I can say with all honesty that I don't have much in common with documentary filmmaker Michael Moore. To me, his liberal arrogance and hypocrisy, paired with his obvious love of buffets and aversion to exercise, produces a combination as appealing as five-day-old sushi.

But I'll always be grateful to the portly Michigander for one thing, his skewering of former General Motors chairman Roger Smith in the film "Roger and Me."

Never having much use for GM cars anyway -- save for a vintage 1969 convertible Cadillac DeVille my father once owned and the late John DeLorean's brainchild, the GTO -- I rarely paid attention to what transpired within the hallowed 14th floor -- the venue for the company's executives.

Not long after seeing Moore's film, I learned that on Roger's watch, the company's North American division had lost $4 billion one year (yes, that's with a "b").

I'm not bragging, but I'm quite certain that had you installed my rather intelligent 10-year-old daughter in Smith's post, she would have been hard-pressed to lose more than $4 billion. And I doubt she would have earned Smith's lavish compensation package.
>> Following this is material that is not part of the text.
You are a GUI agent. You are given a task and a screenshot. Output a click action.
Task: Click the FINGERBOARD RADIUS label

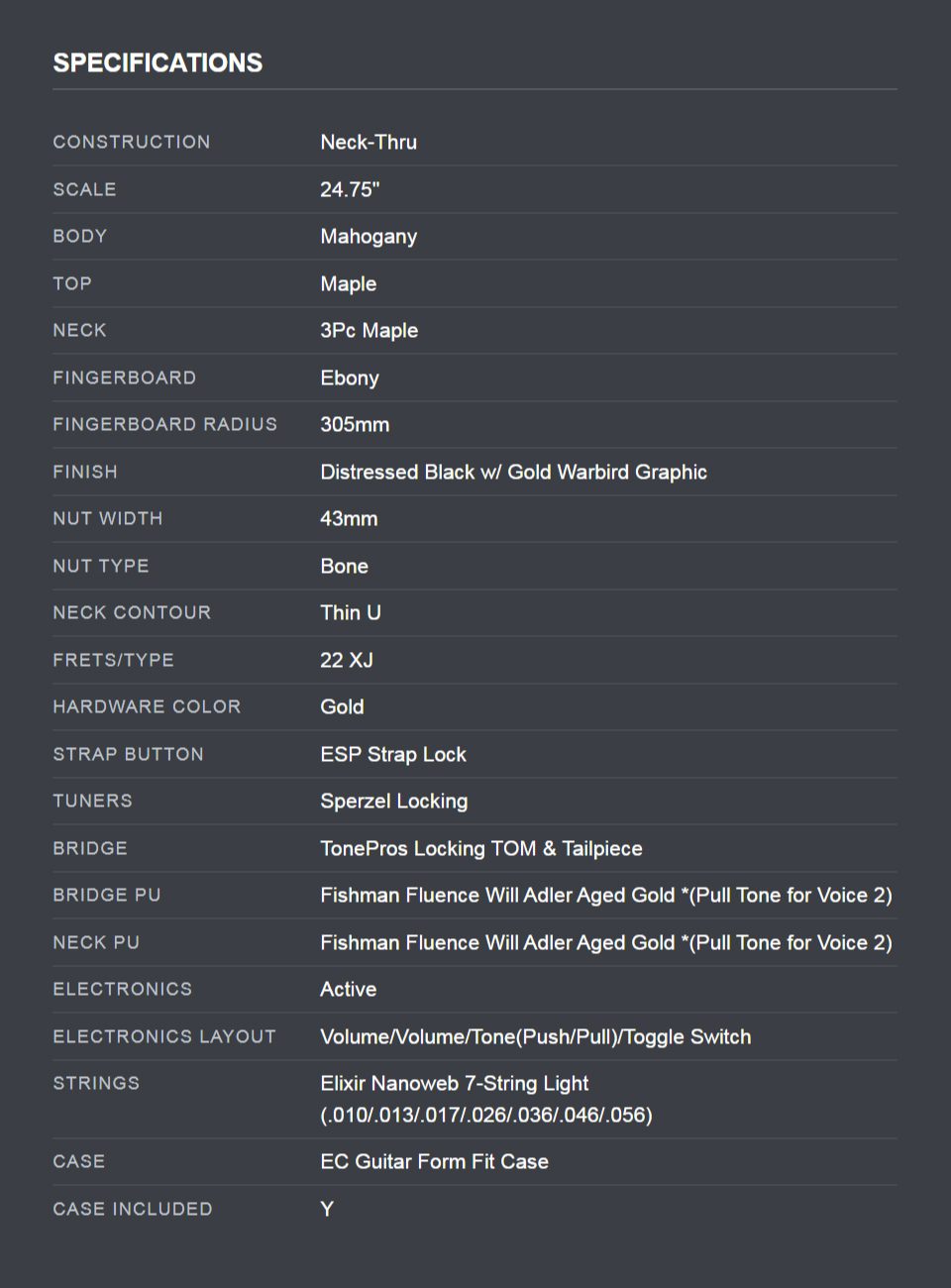[164, 424]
Smith's reward when he left GM? Instead of being run out of town, he landed a coveted board seat at PepsiCo Inc.

How would you like to have been a GM stockholder during that period and try and unravel Smith's compensation package from the investor information supplied to shareholders some 15-20 years ago?

Good luck.

Last week, however, the Securities and Exchange Commission voted unanimously on its first updates on executive compensation rules since 1992, and has proposed to give investors more detailed information on executive pay and, of course, perks.

Under the agency's proposal, companies would have to provide information on executive pay in greater detail -- read: plain English --and post it as a single dollar figure on the bottom line. Companies would also be required to explain the objectives behind their executives' compensation.
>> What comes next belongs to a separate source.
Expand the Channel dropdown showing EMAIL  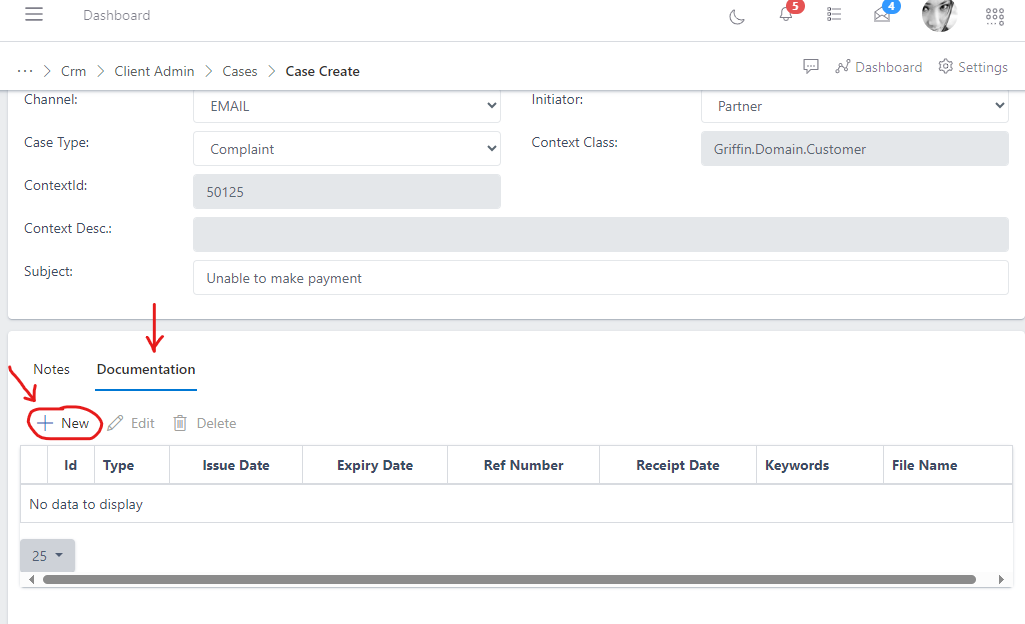(x=346, y=106)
Now to be clear, the regulator isn't attacking the problem of excessive CEO compensation -- which is a Pandora's Box all its own -- but one SEC commissioner said the new requirements would provide investors with a "one stop shopping" venue to quickly ferret out what CEOs earn.

Investor advocates rightly claim that changes to compensation disclosure are long overdue and have pointed to the fact that stockholders of General Electric were, if you'll pardon the pun, in the dark about the opulent post-retirement benefits of former chairman Jack Welch, perks that included a bodyguard and an apartment in one of Manhattan's most pricey addresses .

But Welch inarguably delivered results for his shareholders, while as you can probably glean by the plummeting share price of General Motors and its well-documented problems with pension funding, Smith was simply part of a protracted linear incompetence on the 14th floor.

While the SEC proposal won't curb over-the-top salaries and bonuses for top executives, it promises to make the annual shareholders meetings for Fortune 500 companies that much more interesting.